Cyclosporine helps prevent progression of dry eye

September 1, 2009

A recent study showed that moderate to sever dry eye disease can be best treated with anti-inflammatory medications such as topical cyclosporine. According to one ophthalmologist, cyclosporine can significantly limit progression of dry eye disease and should be considered a 'go-to' therapy for this patient population.

"There is an emerging consensus on what the standard of care is for dry eye, and in my experience, cyclosporine can be a leading therapeutic solution here. However, choosing the appropriate medication depends very much on the level of severity of the disease," said Sanjay N. Rao, MD, Lakeside Eye Clinic, Chicago.

"In patients with mild dry eye, or level 1, one can often achieve a substantial relief of dry eye symptoms with the use of artificial tears and ointments," he continued. "However, patients with moderate to severe dry eye symptoms-or levels 2 to 3-will likely require anti-inflammatory medications such as topical cyclosporine or corticosteroids, because these patients are at a higher risk of a worsening of their disease, with significant discomfort and significant visual symptoms."

Dr Rao recently conducted a prospective, investigator-masked, single centre, 12-month study in which 74 patients who had dry eye syndrome were randomly assigned to receive either topical cyclosporine or artificial tears (Refresh Dry Eye Therapy [formerly Refresh Endura], Allergan) twice daily. At baseline, approximately 67% of patients in both treatment arms had moderate dry eye symptoms and 33% had severe dry eye symptoms. Progression of dry eye disease was assessed by International Task Force guidelines. Study participants were evaluated at baseline and at months 4, 8, and 12.

Dataset entries:
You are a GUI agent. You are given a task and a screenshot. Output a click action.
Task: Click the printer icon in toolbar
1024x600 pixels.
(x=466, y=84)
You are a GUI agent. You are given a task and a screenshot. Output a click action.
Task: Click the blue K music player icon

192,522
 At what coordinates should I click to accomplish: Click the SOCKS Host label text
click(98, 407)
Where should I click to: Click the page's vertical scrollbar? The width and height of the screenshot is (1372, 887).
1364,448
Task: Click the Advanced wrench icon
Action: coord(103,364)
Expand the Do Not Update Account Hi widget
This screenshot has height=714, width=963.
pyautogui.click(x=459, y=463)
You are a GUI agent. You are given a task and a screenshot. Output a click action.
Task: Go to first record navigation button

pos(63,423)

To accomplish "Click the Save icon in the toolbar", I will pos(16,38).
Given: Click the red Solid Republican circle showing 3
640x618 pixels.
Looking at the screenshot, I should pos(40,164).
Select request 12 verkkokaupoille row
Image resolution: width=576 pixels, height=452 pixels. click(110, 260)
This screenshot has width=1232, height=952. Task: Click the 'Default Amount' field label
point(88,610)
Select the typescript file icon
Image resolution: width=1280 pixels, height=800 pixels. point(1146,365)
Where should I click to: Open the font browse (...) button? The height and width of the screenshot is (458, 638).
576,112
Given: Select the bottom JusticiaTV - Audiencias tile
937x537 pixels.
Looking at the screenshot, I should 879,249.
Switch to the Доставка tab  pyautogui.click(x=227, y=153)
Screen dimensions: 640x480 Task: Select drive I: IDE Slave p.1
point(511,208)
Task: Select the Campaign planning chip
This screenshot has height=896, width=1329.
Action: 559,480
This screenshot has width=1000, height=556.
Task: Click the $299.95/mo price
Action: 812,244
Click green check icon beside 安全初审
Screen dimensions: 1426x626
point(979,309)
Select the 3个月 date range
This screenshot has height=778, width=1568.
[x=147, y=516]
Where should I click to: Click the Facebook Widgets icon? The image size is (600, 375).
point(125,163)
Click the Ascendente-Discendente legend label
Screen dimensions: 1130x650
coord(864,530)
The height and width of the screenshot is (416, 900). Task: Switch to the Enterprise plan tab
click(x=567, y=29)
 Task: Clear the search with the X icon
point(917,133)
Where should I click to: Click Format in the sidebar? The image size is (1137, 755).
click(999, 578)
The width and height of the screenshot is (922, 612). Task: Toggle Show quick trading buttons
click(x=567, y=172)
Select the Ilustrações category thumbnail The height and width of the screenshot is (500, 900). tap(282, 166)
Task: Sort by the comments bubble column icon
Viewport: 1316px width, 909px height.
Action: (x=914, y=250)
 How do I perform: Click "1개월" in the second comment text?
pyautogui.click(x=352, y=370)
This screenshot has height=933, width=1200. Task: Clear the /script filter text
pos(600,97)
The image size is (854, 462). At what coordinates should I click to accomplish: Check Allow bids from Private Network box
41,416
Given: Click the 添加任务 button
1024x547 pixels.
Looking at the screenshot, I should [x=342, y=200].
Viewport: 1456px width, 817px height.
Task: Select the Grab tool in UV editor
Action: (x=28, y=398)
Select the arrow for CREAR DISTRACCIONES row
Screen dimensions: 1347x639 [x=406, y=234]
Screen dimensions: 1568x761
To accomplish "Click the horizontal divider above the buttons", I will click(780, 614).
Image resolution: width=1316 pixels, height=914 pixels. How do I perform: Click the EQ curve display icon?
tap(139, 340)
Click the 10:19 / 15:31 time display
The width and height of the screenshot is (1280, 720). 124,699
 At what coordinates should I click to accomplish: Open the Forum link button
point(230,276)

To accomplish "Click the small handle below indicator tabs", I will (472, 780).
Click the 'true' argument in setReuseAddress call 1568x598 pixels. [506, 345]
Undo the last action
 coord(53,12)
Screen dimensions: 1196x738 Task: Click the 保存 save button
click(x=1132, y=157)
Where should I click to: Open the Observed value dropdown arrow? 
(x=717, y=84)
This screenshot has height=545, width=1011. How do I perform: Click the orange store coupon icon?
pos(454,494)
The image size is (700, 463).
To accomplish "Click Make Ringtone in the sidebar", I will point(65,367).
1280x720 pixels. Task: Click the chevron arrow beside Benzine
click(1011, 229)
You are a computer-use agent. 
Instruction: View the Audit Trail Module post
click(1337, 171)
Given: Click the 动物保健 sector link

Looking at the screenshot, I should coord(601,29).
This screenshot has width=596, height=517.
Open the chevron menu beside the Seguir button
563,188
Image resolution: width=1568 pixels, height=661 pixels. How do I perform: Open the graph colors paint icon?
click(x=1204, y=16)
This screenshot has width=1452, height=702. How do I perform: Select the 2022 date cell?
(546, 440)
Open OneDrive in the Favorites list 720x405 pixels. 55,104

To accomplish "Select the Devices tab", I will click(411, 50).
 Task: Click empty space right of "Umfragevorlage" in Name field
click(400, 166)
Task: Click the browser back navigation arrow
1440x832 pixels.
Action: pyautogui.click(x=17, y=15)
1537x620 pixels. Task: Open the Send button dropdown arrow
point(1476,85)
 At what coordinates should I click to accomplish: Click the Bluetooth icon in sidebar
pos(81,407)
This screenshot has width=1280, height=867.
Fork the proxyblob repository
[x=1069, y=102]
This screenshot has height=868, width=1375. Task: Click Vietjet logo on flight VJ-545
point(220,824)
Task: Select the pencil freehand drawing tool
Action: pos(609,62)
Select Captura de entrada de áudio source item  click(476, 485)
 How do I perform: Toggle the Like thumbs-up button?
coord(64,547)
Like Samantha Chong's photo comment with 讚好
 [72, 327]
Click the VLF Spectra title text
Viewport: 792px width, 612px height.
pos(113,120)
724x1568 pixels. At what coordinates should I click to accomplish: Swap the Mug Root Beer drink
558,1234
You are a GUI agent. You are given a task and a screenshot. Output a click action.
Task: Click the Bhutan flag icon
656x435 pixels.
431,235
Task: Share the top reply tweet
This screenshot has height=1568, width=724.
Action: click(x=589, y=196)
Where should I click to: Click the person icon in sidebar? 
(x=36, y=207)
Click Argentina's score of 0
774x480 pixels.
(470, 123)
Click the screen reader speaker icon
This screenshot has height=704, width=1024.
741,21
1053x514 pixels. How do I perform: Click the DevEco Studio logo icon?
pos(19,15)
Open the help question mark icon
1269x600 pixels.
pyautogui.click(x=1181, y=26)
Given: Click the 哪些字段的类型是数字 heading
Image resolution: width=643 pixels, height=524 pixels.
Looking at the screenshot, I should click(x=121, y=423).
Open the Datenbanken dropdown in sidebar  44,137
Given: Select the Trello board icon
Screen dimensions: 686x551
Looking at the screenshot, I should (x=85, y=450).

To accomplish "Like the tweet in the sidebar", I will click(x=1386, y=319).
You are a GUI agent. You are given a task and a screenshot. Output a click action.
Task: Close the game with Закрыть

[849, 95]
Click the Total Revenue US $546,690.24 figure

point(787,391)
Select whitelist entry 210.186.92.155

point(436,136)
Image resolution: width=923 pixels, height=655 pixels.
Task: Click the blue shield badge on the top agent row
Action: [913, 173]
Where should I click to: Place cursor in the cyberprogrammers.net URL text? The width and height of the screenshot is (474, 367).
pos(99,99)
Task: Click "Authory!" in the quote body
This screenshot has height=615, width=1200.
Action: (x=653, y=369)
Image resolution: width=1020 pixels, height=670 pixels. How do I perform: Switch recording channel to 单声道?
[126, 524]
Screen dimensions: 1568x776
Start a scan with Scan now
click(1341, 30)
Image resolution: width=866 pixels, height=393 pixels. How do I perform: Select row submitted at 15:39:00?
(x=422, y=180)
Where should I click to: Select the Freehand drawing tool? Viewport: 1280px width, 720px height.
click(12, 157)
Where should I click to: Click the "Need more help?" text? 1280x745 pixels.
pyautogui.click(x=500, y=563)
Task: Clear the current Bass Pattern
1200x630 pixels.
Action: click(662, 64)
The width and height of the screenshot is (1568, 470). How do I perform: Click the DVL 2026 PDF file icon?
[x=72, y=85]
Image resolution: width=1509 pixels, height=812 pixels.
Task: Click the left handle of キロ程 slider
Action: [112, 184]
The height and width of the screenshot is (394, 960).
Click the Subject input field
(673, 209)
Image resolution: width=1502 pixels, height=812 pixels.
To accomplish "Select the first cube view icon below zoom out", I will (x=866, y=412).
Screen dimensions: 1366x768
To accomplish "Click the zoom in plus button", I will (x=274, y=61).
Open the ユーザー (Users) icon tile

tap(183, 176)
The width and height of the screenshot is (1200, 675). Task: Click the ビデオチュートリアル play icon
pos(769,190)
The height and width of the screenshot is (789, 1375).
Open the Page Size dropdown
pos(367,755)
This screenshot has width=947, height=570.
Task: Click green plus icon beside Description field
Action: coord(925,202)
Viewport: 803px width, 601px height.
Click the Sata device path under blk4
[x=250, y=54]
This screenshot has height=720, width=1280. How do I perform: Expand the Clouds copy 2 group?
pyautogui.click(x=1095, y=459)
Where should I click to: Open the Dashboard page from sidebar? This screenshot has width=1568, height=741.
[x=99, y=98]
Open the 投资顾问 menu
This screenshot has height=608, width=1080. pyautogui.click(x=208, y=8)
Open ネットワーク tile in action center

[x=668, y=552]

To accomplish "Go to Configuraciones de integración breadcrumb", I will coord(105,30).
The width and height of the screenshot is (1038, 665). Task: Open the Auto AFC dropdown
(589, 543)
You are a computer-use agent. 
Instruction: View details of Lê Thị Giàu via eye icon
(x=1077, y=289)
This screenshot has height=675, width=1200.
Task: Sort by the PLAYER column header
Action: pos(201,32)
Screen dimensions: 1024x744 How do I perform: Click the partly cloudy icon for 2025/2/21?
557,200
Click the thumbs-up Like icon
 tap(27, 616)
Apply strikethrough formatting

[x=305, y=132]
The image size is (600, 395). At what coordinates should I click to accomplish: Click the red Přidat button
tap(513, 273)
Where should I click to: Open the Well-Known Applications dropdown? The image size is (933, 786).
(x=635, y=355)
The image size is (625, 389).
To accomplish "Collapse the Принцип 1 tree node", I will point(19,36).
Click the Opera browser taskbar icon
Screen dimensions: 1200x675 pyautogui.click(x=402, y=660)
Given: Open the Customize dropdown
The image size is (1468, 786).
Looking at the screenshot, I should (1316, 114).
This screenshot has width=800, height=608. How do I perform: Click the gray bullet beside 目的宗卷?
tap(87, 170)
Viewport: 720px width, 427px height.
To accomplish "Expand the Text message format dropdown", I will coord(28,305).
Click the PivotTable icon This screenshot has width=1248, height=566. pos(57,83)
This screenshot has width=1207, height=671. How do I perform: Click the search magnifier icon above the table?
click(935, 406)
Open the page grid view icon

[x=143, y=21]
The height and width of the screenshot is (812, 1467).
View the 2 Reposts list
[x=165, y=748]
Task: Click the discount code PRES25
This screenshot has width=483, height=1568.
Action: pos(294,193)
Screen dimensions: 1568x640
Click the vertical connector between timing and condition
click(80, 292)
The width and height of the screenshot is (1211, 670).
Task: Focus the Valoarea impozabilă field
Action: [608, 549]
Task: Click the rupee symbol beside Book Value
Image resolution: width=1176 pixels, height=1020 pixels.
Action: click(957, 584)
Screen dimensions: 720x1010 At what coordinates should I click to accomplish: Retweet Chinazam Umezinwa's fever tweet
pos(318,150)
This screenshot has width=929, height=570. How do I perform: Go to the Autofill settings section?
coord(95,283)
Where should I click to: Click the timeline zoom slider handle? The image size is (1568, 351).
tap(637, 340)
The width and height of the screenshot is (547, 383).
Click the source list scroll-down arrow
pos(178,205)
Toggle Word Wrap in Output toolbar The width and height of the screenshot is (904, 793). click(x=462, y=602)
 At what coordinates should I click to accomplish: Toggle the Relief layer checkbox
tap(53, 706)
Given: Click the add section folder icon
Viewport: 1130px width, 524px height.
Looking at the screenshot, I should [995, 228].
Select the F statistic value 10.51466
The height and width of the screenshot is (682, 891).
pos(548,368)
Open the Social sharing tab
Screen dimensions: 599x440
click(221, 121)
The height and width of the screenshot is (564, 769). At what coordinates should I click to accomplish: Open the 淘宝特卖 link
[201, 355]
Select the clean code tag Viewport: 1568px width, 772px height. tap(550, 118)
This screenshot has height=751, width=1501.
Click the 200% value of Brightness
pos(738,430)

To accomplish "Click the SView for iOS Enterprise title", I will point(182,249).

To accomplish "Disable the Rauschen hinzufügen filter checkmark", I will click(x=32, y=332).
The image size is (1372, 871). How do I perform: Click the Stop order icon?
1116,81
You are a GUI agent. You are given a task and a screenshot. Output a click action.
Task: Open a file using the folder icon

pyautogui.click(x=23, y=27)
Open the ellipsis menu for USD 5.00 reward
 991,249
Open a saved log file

[PROBLEM]
Please give the stretch of the cyclosporine article from "Dr Rao recently" through "4, 8, and 12." again, updating "single centre" to "single-center".

[EXERCISE OUTPUT]
Dr Rao recently conducted a prospective, investigator-masked, single-center, 12-month study in which 74 patients who had dry eye syndrome were randomly assigned to receive either topical cyclosporine or artificial tears (Refresh Dry Eye Therapy [formerly Refresh Endura], Allergan) twice daily. At baseline, approximately 67% of patients in both treatment arms had moderate dry eye symptoms and 33% had severe dry eye symptoms. Progression of dry eye disease was assessed by International Task Force guidelines. Study participants were evaluated at baseline and at months 4, 8, and 12.